## Work instruction A
From the tissue engineering article, list the body parts that the researchers say tissue engineering might one day replace.
## Work instruction B
Extend the tissue engineering article by continuing it after its last sentence.
+++ Document extract
Grow your own body parts

It took only 15 seconds. Bob Emerson was working as an electrician in a power plant when a co-worker 4 feet away accidentally touched a "live" electrical contact. Suddenly, fire filled the room and Emerson was engulfed in flames. When doctors saw the burns covering more than 85 percent of his body -- so deep that the skin would never grow back -- they thought Emerson would die.

But by the next day, Emerson's skin was growing. A miracle? Perhaps. Emerson's skin was growing in a laboratory, 900 miles from his Kalamazoo, Michigan, hospital bed. The idea was to grow enough skin in the lab so Emerson could receive a transplant of his own skin.

Scientists experimenting with this technique, called tissue engineering, say one day it may be used to replace other body parts that can't grow back on their own -- like ears, livers, and heart valves. Researchers say these transplants, for which the donor and recipient are the same person, could save thousands of lives.
++++++
+++ Data supplied
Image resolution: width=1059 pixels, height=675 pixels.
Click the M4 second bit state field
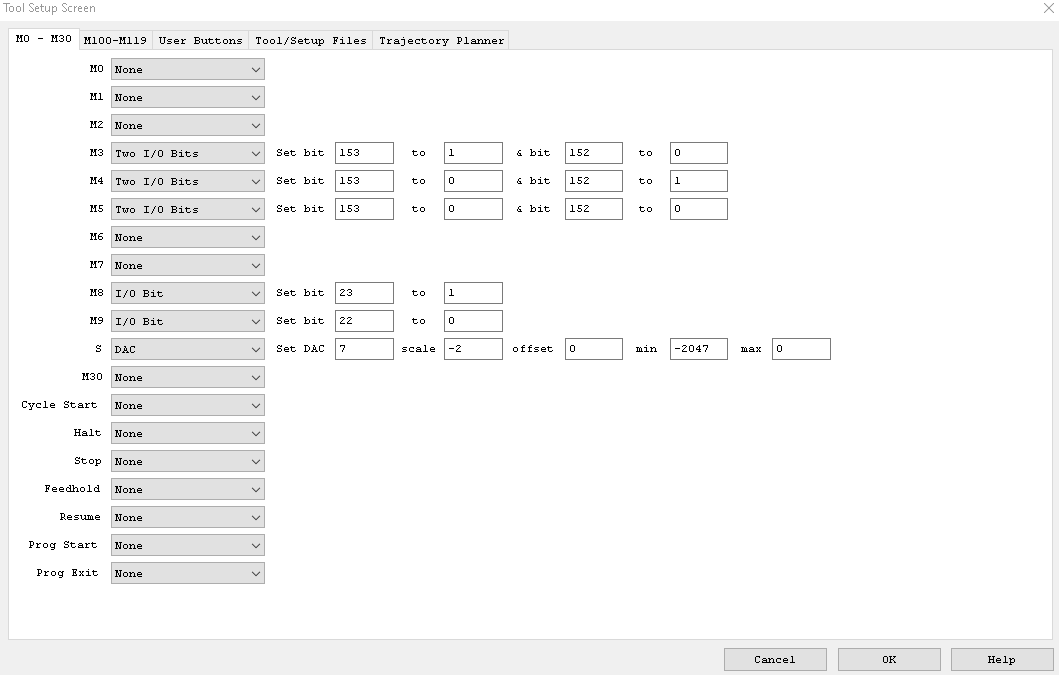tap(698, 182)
++++++
+++ Data supplied
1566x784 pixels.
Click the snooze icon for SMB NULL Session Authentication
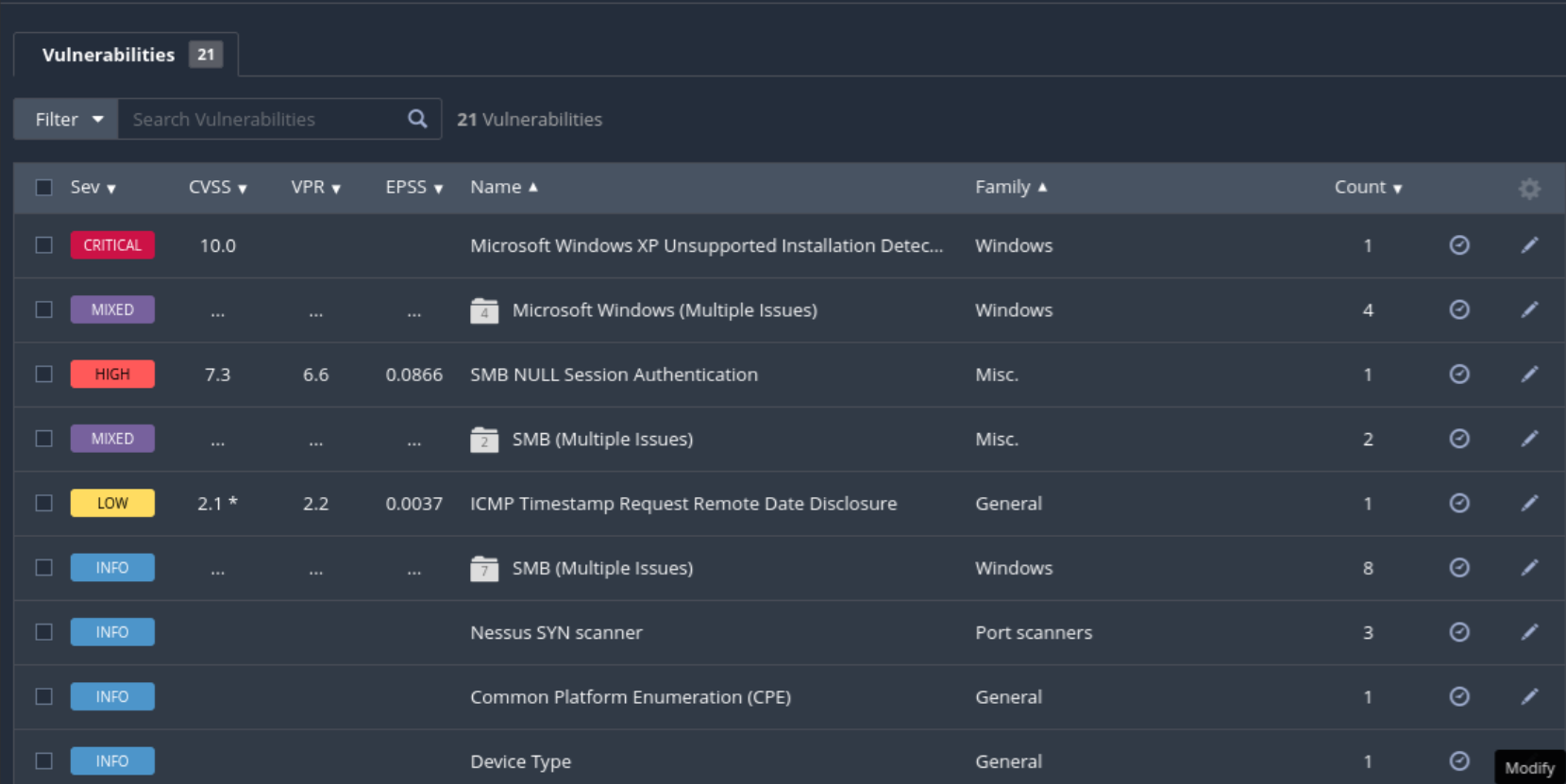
++++++
+++ Data supplied
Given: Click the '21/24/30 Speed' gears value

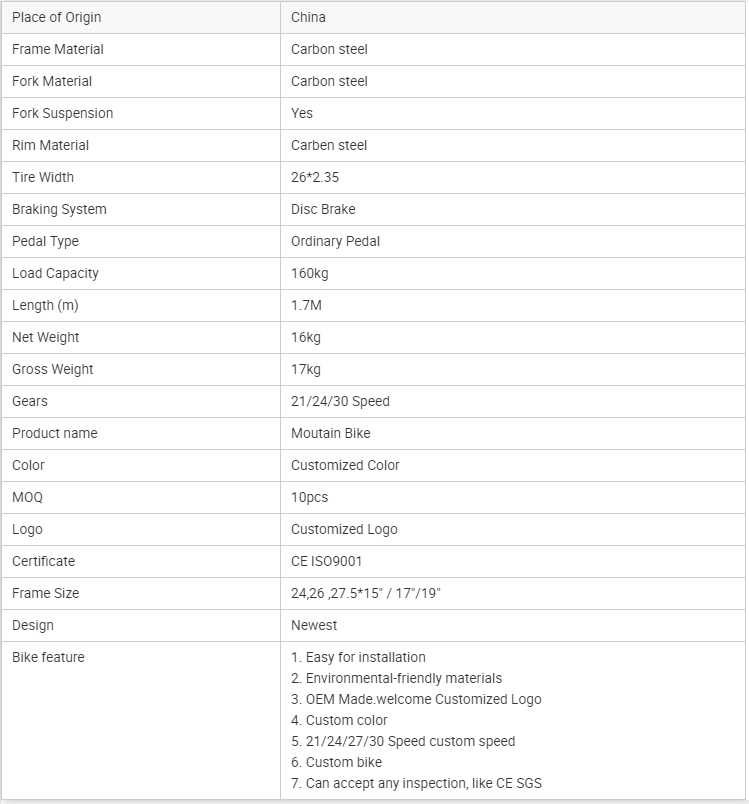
++++++
## Exercise output A
Ears, livers, and heart valves.

## Exercise output B
TALE OF A TRANSPLANT

Typically, when an organ is damaged and can't be surgically repaired, doctors have few choices. They can replace it with a new organ from another person or an animal. Or they can use artificial organs made from metal, plastic, or some other material.

But most organs can't be created from artificial parts -- their functions are just too complex to duplicate. And real organs from human donors are few and far between. For example, every year, 40,000 people wait on hospital transplant lists to receive new hearts. Only about 2,300 get them.

But the biggest problem with using someone else's organs is that your body might reject, or destroy, the transplant. That's because your body has special blood cells that recognize and attack cells that don't belong to you -- like harmful bacteria. These blood cells make up your immune system -- the body's mechanism for fighting disease.

Rejection can't happen, however, when you donate your own tissues. So, when Emerson first arrived at the hospital, doctors searched his body to find some unburned skin. They carefully removed two patches, each smaller than a quarter, and sent them to a tissue-engineering lab in Cambridge, Massachusetts. With the addition of sugars and other growth-boosting nutrients, the skin cells started to multiply to form flat sheets.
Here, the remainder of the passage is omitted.